*** Quoted passage ***

By Megan Locke Simpson, Fort Campbell CourierJune 5, 2015
FORT CAMPBELL, Ky. -- Within five minutes after a 911 call, emergency vehicles arrived in the vicinity of Fort Campbell Army Airfield. An F-3 tornado had just touched down on the north end of Fort Campbell, putting the installation's emergency plan into action.
The injured and deceased laid by vehicles and throughout the barracks off C Avenue, waiting for Fort Campbell Emergency Medical Services personnel to evacuate, triage and transport the affected Soldiers and civilians. Fort Campbell firefighters quickly began evacuating the wounded and tending to a nearby fuel tanker explosion.
And so began the response to a notional weather event that allowed Fort Campbell to conduct a full-scale exercise, Tuesday. The exercise, which began shortly before 8:30 a.m., continued throughout much of the day.
During that time frame, Army evaluators measured the installation's response to the simulated incident.
"What we're looking at is how well we do our job," said Installation Emergency Planner Danny Greene, who served as the exercise director. "We've got people evaluating our Emergency Operations Center, our incident command set-up here, our ambulance system and how it works and we're also looking at … some of our mortuary affairs and how we go through the process of collecting remains."
Fort Campbell conducts a full-scale exercise each year. Scenarios vary, but recent ones focused on antiterrorism and active shooters. Weather-related training events are often conducted using a tabletop exercise, but officials decided to focus this year's exercise around a tornado.

***

Problem: Resume the article about Fort Campbell's tornado response exercise, picking up right after its final sentence.

*** Records supplied ***

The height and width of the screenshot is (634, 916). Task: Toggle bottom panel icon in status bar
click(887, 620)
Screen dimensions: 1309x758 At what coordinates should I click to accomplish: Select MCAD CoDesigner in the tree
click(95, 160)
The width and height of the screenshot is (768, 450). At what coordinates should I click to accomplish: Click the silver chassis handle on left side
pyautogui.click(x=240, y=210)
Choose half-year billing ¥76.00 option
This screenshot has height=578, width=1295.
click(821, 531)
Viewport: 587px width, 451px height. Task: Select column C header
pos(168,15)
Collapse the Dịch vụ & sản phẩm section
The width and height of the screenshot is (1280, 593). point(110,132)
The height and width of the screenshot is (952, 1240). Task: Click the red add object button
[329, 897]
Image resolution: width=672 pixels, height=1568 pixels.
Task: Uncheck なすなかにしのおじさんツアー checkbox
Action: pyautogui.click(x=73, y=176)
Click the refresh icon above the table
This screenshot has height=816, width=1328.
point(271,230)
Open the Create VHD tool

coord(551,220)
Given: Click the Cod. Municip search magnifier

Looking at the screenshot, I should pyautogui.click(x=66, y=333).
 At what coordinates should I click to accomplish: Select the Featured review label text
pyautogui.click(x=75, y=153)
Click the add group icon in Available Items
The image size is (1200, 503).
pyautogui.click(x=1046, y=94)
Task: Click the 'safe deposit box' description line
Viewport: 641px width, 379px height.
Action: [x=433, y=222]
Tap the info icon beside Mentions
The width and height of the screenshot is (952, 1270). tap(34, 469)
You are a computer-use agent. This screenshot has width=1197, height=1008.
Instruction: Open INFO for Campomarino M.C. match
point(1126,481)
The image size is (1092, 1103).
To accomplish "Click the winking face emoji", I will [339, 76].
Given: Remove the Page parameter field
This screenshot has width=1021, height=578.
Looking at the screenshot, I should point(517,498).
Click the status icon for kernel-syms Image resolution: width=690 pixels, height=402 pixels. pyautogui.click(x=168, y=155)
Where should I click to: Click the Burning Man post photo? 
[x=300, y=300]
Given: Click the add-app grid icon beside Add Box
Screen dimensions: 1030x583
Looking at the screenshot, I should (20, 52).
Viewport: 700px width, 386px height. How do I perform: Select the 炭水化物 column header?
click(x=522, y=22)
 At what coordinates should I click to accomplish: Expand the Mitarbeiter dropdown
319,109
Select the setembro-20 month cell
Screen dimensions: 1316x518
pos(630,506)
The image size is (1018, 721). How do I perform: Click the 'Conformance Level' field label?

***

Task answer:
This particular training event meets mandatory requirements for the Army's Emergency Management Full-Scale Exercise as well as the U.S. Army Medical Command's mass casualty exercise requirement.
Exercises such as these provide not only enhanced training for on-post and other local organizations, but help provide a sense of coordination that can only be achieved by practicing a scenario on a larger scale, Greene said. Organizations ranging from Blanchfield Army Community Hospital and the Public Affairs Office on post, to the Clarksville Fire Department, Hopkinsville EMS and the American Red Cross all played a vital role.
"We get to exercise our memorandum of understanding agreement with our local partners," he said. "We're trying to comply with the outside agencies, so we can all work together and get things done."
Soldiers from 3rd Brigade Combat Team participated in the exercise along with some civilian role-players. More than 20 of these role-players were designated as injured, with more than a dozen dead.
Fort Campbell directorate and agency officials met for an After-Action Review, Wednesday, to discuss the strengths and weaknesses noted during the exercise. However, Greene said early Tuesday that all signs pointed to a successful training event.
"We have been exercising our Emergency Operations Center, our communications and the ability of first responders and first receivers to react to an emergency," he said. "Just seeing what we've got and since the exercise has only been going on a little over an hour, it seems to be going well." The Fort Campbell Fire Department played a major role in this exercise. Deputy Fire Chief Kevin Falsetto observed post firefighters in the first hour during which they took on multiple roles of evacuating the wounded from barracks, extinguishing the tanker fire and other health and safety functions during what he deemed a "realistic event." Falsetto said the No. 1 mission for firefighters in this type of scenario is to save lives and "stabilize the incident," then prioritize accordingly.
"We're looking at the ability to manage a scene with an unmanageable amount of injuries, so to speak," he said. "What these folks are doing is they're categorizing the injuries. They're prioritizing what they have to do. Taking care of the folks that need [to be] taken care of first, and then moving on from there."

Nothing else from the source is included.